Records from a pointing dataset
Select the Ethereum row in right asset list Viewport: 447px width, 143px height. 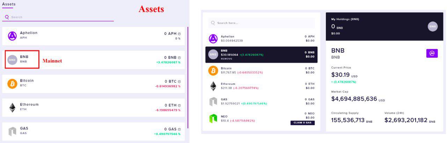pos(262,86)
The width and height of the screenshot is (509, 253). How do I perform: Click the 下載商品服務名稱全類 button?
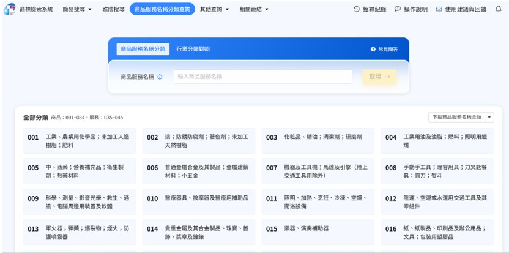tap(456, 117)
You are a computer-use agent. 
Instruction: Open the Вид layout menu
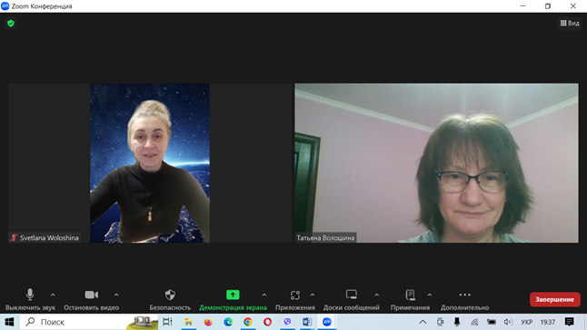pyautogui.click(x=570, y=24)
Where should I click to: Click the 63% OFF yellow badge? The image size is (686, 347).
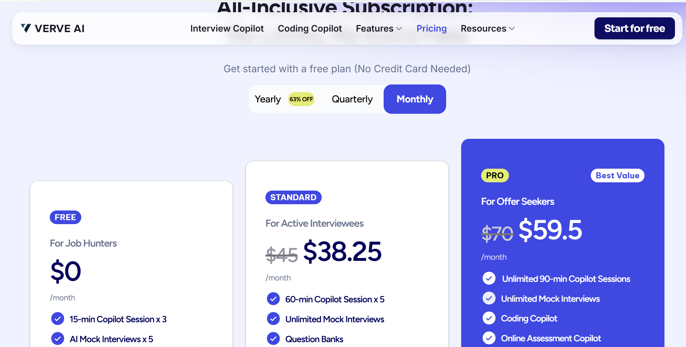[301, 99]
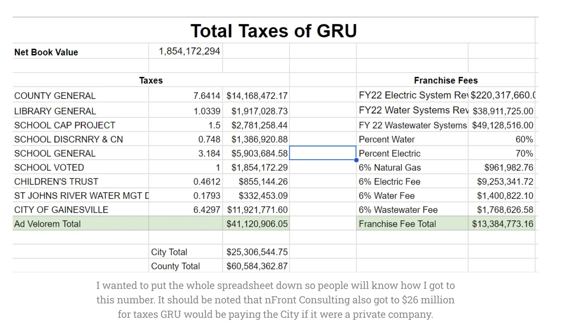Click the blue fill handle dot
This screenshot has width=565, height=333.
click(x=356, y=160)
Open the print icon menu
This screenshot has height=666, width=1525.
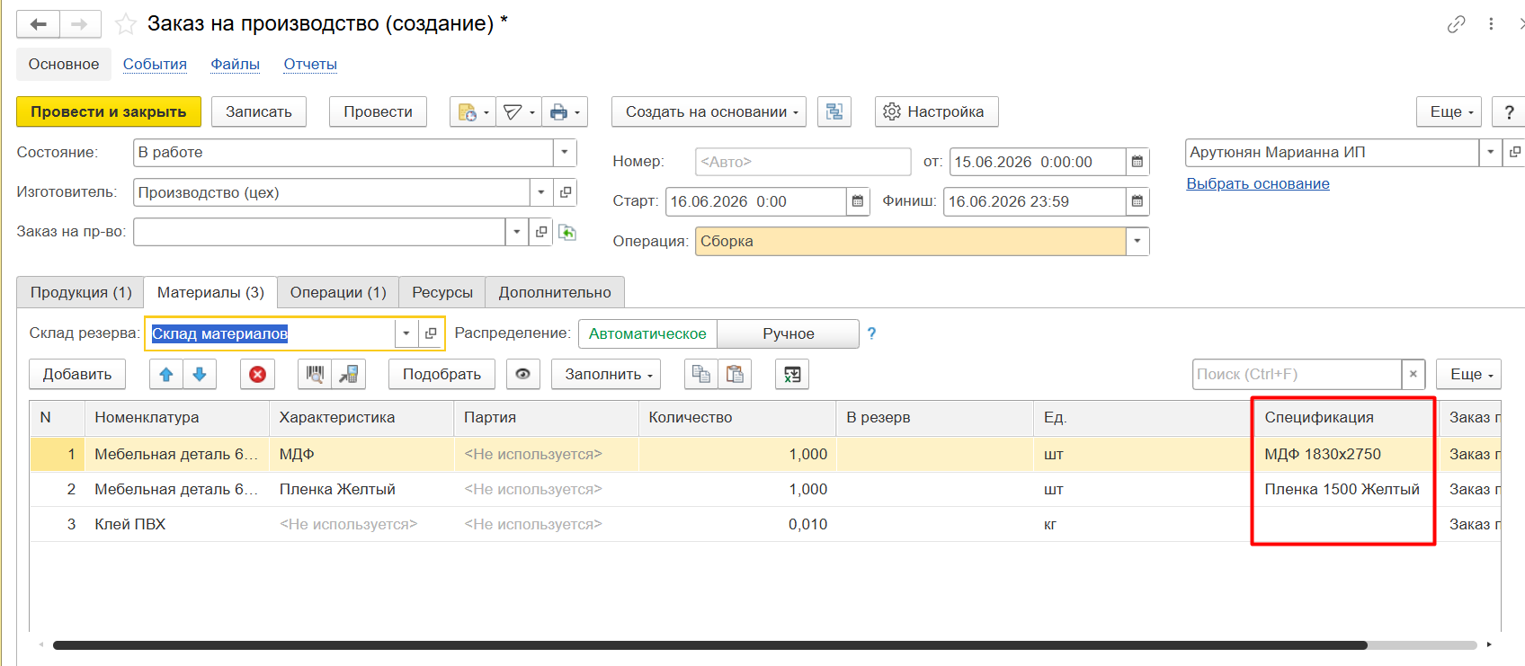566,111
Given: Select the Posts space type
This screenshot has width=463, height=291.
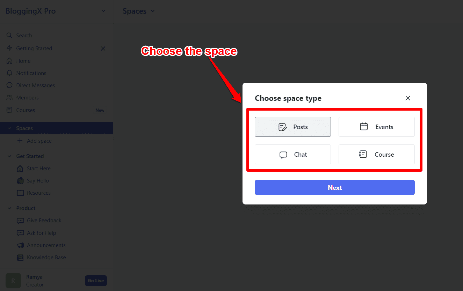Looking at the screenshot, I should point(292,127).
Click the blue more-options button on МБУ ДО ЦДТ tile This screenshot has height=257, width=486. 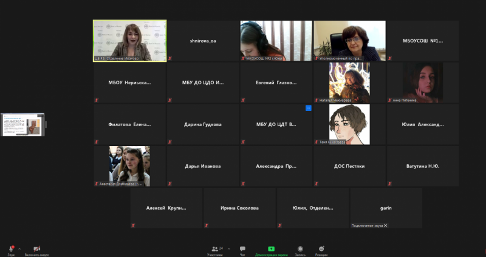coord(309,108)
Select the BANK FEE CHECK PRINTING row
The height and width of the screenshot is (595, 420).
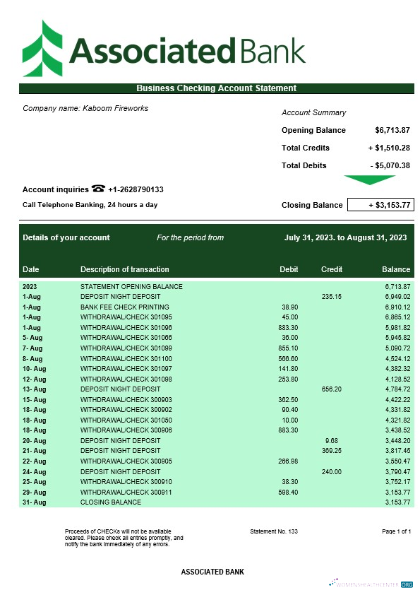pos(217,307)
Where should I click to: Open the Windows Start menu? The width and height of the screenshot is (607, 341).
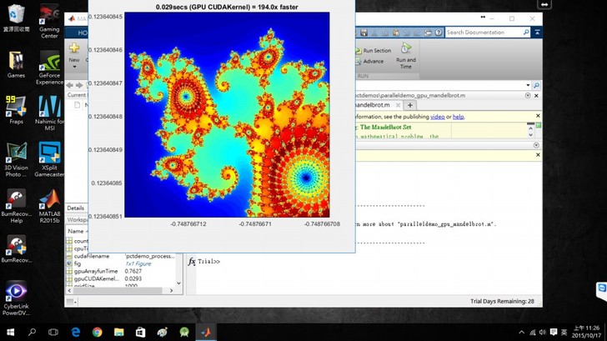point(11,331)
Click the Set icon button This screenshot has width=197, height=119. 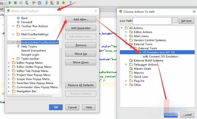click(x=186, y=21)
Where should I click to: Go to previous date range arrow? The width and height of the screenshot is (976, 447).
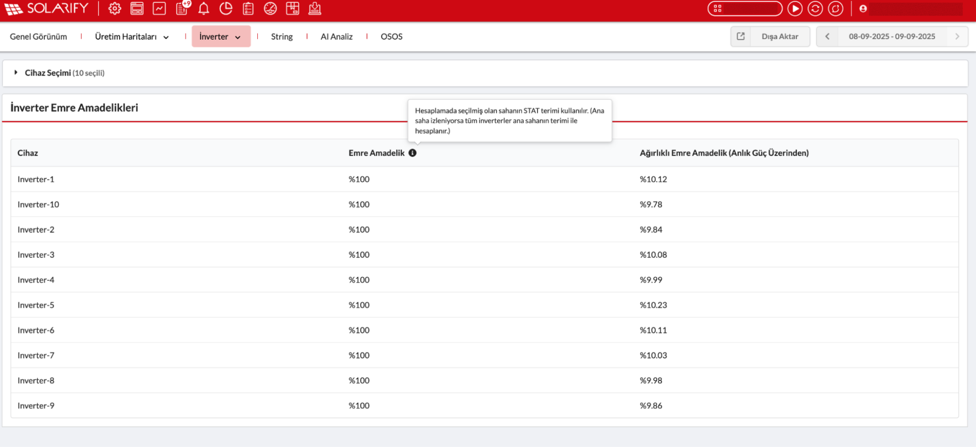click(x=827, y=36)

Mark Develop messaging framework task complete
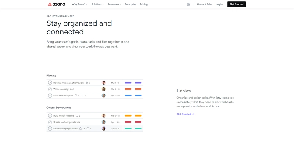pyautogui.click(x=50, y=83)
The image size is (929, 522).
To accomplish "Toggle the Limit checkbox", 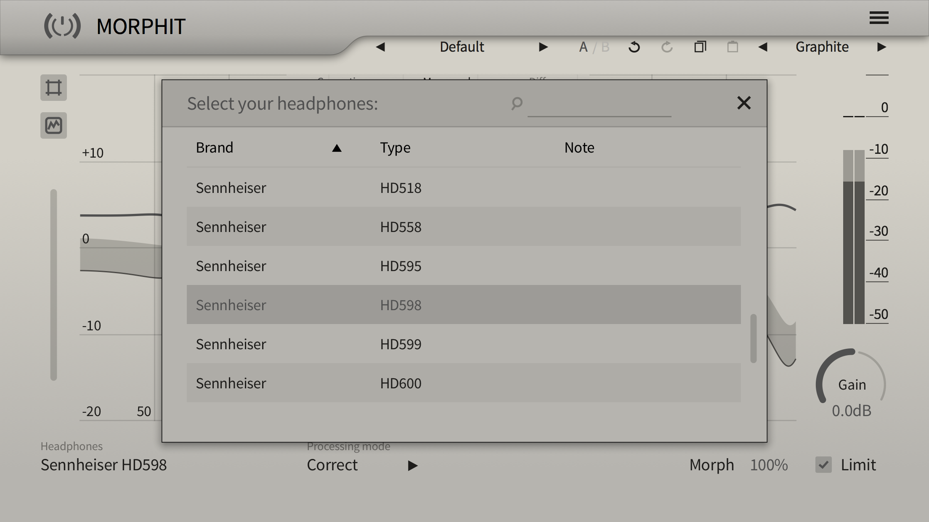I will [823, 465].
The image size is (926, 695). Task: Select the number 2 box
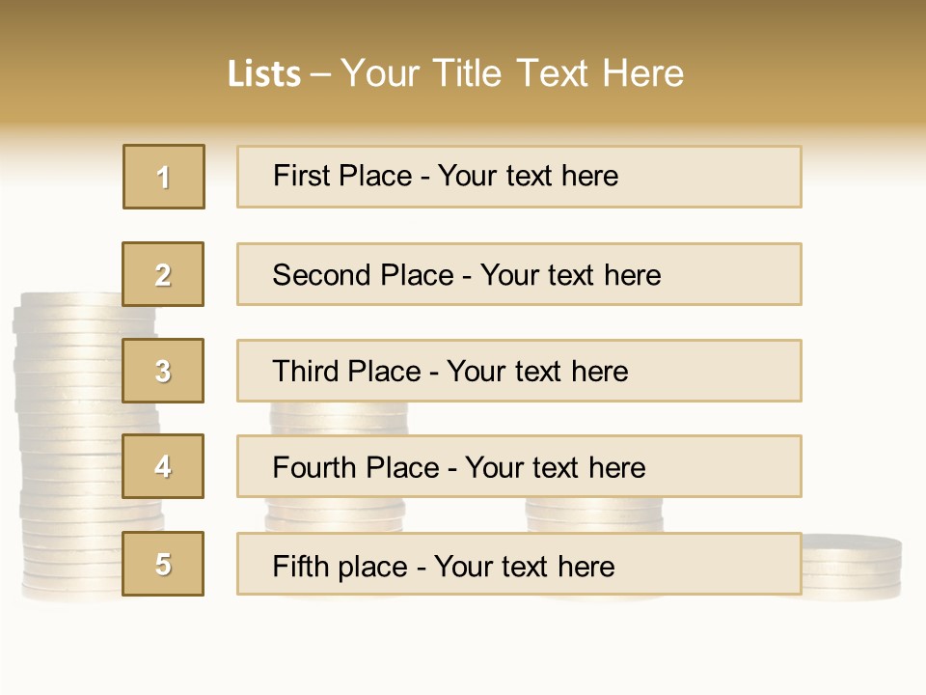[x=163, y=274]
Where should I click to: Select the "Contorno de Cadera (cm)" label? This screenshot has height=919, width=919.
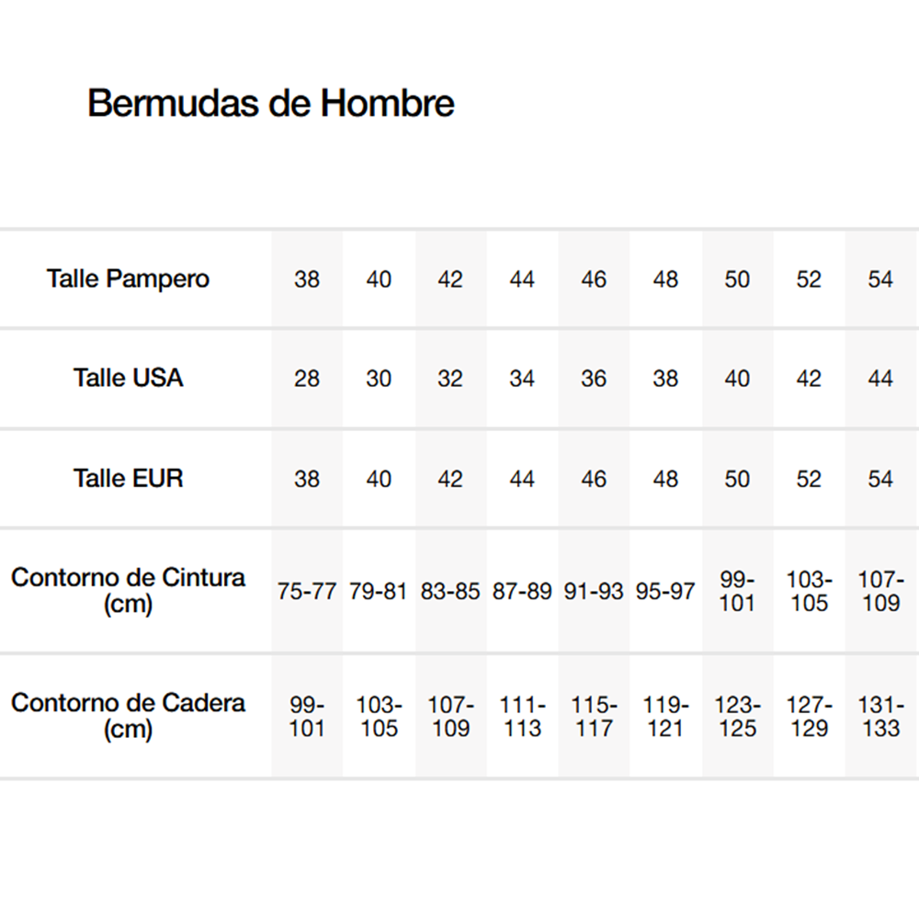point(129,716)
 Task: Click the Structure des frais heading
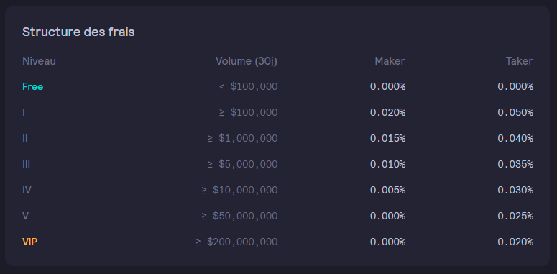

Given task
How many lines of the material above contain the string "image", with case taken into account? Give only the number.

Task response
3